Bisher war bekannt, dass präsynaptische Ephrine an postsynaptische Eph-Rezeptoren binden und dadurch weitere intrazelluläre Signale auslösen. Jetzt konnten wir, in Zusammenarbeit mit der Arbeitsgruppe von Michael Frotscher, Freiburg, durch elektrophysiologische Messungen und elektronenmikroskopische Methoden nachweisen, dass Ephrine in bestimmten Nervenzellen des Hippokampus viel häufiger postsynaptisch als präsynaptisch vorkommen. Im nächsten Schritt haben wir untersucht, ob postsynaptische Ephrine an der Plastizität von Synapsen beteiligt sind und zwar sowohl an der Verstärkung (LTP), als auch an der Abschwächung oder Hemmung der synaptischen Effektivität, einer Langzeitdepression (LTD), auftreten. Unsere Ergebnisse mit verschiedenen transgenen Mauslinien ergab nun, dass zwei EphrinB-Liganden in der postsynaptischen Membran für die Ausbildung von LTP und LTD notwendig sind, was darauf hindeutet, dass so unterschiedliche Prozesse wie LTP und LTD konvergierende Signalwege in Neuronen auf unterschiedliche Weise beeinflussen.
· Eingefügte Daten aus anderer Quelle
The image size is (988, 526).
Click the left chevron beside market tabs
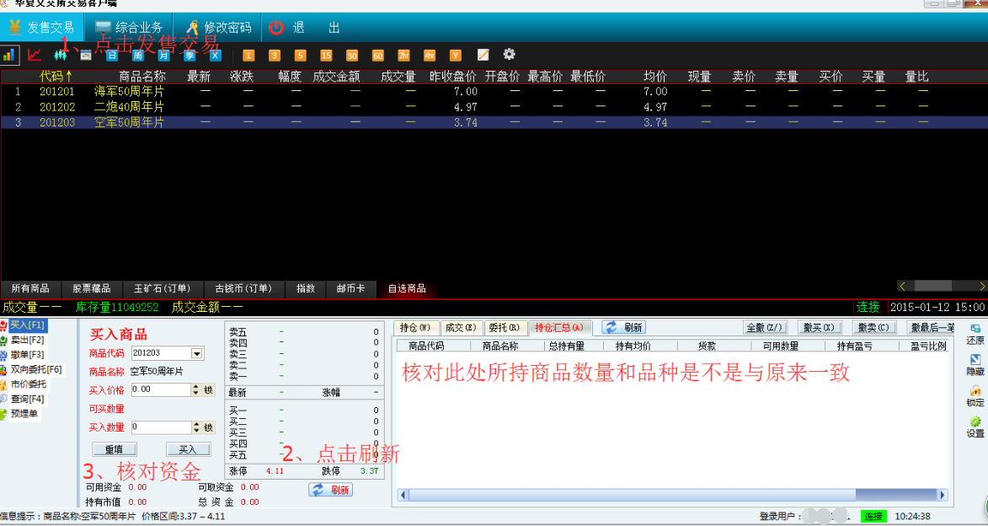pyautogui.click(x=903, y=286)
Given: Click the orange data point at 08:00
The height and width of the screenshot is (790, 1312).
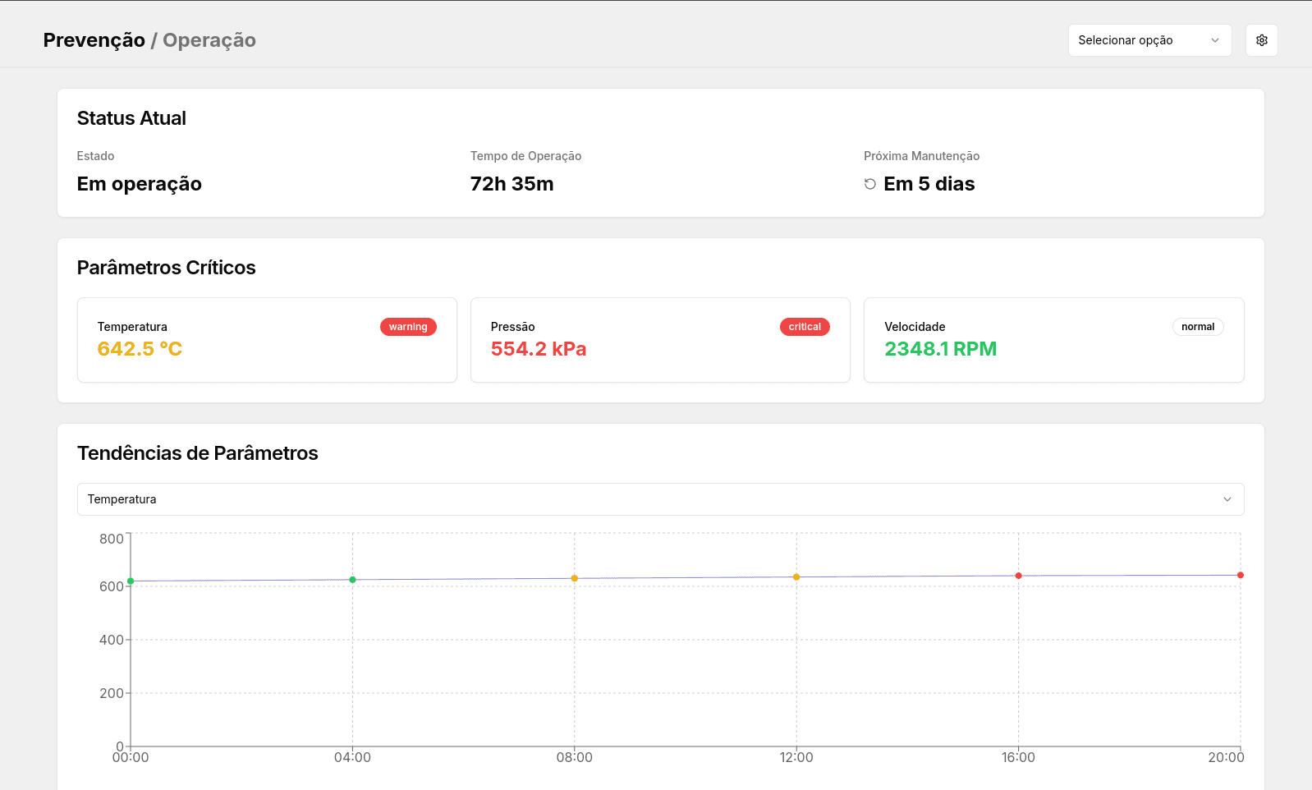Looking at the screenshot, I should [575, 578].
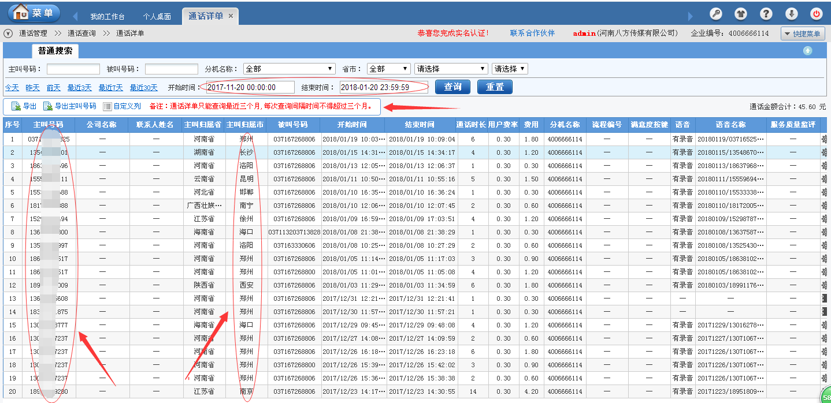Viewport: 831px width, 403px height.
Task: Open the 菜单 home menu button
Action: tap(34, 12)
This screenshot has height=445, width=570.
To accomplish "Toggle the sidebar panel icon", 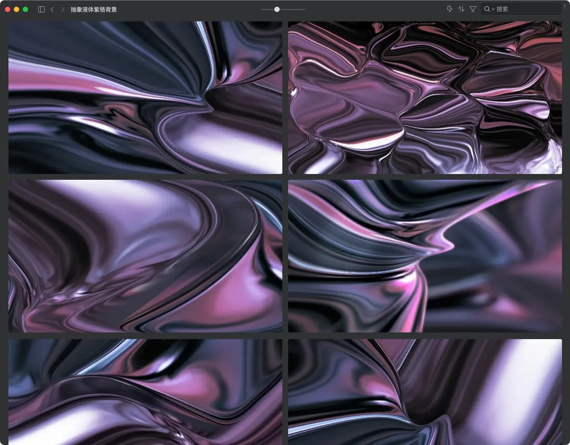I will 41,9.
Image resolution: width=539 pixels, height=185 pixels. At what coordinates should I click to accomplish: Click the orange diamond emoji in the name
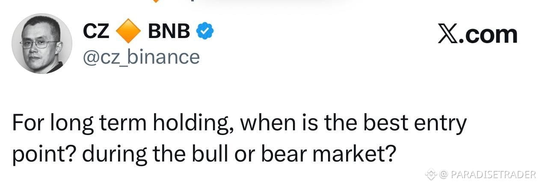(x=129, y=32)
Hippokampale Gebiete, die eine hohe EphrinB-Expression zeigen, sind dunkelblau gefärbt. Situation A: Ein EphrinB-negatives, präsynaptisches Neuron (weiß) bildet eine Synapse mit einem EphrinB-positiven, postsynaptischen Neuron (pink). Situation B: Das EphrinB-negative Neuron (weiß) ist gleichzeitig postsynaptisch tätig für eine anderes Neuron aus einem Areal, in dem sich vorwiegend EphrinB-positive, präsynaptische Neurone befinden.

Im letzten Schritt unserer Studie wollten wir die Rolle des EphA4-Rezeptors untersuchen, der im Hippocampus sehr stark exprimiert ist und sowohl Ephrine der Gruppe A wie B binden kann. Wir stellten dabei fest, dass der EphA4-Rezeptor zwar an der Ausbildung einer LTP und LTD beteiligt ist, die aktive Signalkaskade jedoch von den Ephrinen ausgehen muss, da auch mit einem seines "Signalisierungsteils" beraubten EphA4-Rezeptors die Verstärkung möglich war. In diesem speziellen Fall sind die Rollen also vertauscht: Der EphA4-Rezeptor verhält sich wie ein Signalgeber, während der EphrinB-Ligand die Signalübermittlung übernimmt. Etwas Vergleichbares hatten wir bereits in einer vorgehenden Studie für den EphB2-Rezeptor gefunden. Durch die Entdeckung, dass das EphrinB-Eph-Rezeptor-System in verschiedenen Hippokampus-Regionen in entgegen gesetzter Weise operiert, ergeben sich neue Möglichkeiten, wie die synaptische Plastizität im Gehirn zustande kommen könnte. Weitere Untersuchungen werden zeigen, wie dies im Detail erfolgt. Die Tatsache, dass ein Protein einmal als Signalgeber und einmal als Signalübermittler fungieren kann, lässt jedenfalls vermuten, dass auch andere Synapsen-Proteine auf diese Weise die Flexibilität einer Synapse, sich entsprechend der neuronalen Aktivität zu verändern, erweitern könnten.